(Saved data entries)
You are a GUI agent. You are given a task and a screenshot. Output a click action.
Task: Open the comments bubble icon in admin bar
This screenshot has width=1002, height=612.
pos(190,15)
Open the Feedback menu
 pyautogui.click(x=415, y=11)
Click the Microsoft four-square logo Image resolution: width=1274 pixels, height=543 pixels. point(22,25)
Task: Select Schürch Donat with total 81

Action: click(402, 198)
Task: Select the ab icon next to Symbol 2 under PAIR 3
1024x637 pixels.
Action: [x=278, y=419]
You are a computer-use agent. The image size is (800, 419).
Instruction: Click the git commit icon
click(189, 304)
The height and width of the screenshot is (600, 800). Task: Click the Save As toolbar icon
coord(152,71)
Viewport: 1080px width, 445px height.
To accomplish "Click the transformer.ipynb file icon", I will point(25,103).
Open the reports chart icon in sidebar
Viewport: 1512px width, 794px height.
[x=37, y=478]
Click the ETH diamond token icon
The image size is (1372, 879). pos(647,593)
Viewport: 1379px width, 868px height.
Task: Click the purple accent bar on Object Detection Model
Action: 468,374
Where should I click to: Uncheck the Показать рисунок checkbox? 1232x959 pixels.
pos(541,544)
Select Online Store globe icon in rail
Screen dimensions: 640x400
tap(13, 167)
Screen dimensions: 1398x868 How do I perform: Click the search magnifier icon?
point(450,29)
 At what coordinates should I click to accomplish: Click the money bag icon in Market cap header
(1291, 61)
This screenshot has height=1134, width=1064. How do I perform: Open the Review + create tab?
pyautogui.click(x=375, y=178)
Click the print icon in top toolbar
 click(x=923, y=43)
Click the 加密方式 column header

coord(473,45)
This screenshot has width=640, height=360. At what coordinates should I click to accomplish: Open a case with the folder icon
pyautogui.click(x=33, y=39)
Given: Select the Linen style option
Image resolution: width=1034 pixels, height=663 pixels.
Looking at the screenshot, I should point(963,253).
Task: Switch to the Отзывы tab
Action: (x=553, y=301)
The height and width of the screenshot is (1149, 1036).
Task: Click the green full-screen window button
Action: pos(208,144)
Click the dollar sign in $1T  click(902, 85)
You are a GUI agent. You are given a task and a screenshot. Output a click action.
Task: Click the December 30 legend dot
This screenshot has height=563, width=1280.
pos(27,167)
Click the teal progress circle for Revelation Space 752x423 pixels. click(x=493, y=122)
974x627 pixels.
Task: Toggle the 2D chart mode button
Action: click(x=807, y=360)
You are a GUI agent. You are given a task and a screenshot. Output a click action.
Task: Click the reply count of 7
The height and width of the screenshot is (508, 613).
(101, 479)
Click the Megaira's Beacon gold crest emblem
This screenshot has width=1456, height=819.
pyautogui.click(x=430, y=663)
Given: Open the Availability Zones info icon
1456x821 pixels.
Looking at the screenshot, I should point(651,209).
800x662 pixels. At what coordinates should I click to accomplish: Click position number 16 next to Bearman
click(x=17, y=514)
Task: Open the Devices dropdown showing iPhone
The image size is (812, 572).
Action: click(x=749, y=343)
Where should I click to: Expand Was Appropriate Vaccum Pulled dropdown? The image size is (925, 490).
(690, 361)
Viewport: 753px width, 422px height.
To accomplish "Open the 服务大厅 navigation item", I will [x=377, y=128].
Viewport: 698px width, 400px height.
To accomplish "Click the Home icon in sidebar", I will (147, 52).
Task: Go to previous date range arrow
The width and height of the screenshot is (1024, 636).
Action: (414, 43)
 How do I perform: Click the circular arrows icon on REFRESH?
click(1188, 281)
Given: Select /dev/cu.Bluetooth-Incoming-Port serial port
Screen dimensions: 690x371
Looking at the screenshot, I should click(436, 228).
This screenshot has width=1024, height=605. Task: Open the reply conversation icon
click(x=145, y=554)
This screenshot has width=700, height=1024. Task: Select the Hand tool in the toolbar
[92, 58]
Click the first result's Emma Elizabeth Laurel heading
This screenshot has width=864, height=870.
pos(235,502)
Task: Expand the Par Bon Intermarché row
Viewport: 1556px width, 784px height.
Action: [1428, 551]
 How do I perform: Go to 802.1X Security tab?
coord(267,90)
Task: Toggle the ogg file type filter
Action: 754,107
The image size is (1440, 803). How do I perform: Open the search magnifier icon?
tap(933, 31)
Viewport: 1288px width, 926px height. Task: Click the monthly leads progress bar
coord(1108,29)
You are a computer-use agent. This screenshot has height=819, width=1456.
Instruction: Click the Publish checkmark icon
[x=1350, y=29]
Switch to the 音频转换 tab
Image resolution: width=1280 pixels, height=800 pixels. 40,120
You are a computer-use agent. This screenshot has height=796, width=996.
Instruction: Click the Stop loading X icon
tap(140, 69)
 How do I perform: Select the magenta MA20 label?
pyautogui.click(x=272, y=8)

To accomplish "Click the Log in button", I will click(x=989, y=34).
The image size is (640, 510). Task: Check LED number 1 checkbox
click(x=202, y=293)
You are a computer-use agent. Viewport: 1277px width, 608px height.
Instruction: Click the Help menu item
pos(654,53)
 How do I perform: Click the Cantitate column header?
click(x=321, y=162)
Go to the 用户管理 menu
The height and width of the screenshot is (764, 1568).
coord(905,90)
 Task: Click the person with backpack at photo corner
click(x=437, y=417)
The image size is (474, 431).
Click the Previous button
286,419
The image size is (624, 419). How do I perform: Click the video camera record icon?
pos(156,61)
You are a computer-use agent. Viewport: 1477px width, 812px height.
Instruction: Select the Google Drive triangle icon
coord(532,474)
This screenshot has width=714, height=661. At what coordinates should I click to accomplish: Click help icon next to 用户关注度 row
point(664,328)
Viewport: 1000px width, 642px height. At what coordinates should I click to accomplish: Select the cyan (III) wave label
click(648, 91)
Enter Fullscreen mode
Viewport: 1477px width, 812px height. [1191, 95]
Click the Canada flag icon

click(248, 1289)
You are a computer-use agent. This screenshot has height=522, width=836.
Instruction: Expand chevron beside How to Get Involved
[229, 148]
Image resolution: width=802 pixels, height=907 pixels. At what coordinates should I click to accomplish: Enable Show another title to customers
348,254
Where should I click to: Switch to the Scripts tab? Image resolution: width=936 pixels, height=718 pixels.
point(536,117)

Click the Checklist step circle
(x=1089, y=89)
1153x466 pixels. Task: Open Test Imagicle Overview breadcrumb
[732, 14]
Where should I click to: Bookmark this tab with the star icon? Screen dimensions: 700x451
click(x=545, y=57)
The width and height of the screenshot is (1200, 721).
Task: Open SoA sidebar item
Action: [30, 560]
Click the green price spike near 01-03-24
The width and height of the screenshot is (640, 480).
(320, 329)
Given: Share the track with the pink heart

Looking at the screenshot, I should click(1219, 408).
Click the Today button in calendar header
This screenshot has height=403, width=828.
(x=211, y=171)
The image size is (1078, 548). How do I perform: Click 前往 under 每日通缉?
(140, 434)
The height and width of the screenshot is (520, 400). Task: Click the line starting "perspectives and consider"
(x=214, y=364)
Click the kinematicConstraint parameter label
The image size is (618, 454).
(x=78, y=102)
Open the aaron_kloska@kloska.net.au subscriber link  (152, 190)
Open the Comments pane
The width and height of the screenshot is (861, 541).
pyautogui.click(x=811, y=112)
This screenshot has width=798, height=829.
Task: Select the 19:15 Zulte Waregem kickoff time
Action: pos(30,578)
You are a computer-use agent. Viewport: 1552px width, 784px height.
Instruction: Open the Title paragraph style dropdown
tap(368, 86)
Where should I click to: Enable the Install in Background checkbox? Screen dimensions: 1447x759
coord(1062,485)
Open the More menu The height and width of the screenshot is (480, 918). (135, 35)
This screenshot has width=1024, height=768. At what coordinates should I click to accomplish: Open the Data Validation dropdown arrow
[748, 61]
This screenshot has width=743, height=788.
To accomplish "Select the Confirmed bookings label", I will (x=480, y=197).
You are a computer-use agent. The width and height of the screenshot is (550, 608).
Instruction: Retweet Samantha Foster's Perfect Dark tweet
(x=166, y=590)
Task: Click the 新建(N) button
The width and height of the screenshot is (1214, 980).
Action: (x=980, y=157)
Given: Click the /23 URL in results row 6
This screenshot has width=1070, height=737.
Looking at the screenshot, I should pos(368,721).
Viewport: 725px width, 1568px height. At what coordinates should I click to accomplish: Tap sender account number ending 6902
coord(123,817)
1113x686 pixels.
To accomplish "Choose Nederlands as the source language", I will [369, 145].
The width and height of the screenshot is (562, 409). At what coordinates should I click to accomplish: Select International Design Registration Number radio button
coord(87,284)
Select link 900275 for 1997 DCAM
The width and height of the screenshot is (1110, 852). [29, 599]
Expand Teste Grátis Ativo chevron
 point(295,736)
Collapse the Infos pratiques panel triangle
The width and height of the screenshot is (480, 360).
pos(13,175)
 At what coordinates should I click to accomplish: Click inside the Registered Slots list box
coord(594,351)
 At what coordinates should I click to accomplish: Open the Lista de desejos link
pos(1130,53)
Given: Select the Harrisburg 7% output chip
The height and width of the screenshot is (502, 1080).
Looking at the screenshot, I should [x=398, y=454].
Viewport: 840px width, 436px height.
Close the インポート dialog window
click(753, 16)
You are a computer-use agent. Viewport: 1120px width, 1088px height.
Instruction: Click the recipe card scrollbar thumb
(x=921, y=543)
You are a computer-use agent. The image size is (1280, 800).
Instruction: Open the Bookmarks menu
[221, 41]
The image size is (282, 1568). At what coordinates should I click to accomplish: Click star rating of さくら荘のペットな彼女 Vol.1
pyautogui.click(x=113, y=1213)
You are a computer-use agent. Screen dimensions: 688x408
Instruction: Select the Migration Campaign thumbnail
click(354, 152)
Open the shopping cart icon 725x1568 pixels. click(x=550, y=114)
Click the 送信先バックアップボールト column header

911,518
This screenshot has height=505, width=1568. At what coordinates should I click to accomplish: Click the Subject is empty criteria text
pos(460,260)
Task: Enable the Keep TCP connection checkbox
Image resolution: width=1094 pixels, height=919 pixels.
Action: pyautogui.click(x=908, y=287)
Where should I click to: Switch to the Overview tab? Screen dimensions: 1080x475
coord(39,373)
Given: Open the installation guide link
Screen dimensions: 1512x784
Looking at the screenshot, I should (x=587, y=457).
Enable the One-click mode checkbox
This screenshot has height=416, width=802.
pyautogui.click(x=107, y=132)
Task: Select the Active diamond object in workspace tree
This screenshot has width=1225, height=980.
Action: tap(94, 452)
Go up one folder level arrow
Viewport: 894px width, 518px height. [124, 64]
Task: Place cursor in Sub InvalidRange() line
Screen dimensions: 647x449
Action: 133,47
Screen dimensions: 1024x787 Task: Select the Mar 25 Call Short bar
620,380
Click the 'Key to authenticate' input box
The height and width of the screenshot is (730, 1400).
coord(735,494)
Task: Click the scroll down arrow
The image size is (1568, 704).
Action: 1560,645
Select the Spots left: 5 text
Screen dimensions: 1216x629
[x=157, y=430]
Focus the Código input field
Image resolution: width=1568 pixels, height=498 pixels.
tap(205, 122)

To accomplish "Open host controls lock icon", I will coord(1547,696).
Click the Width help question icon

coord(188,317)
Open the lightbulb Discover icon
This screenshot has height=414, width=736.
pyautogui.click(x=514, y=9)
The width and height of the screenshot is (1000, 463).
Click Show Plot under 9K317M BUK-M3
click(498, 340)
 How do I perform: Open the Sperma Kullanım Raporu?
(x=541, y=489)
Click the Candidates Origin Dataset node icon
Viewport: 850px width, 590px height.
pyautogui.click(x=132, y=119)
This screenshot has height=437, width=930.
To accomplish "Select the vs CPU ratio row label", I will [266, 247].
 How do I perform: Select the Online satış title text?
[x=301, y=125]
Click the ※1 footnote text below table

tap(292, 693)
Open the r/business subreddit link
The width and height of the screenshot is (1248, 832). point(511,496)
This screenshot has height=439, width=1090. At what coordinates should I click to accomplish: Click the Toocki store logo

Aim of the exercise => Among the entries above, how many lines include the word "logo"? Reply with the number only.

Response to this exercise => 2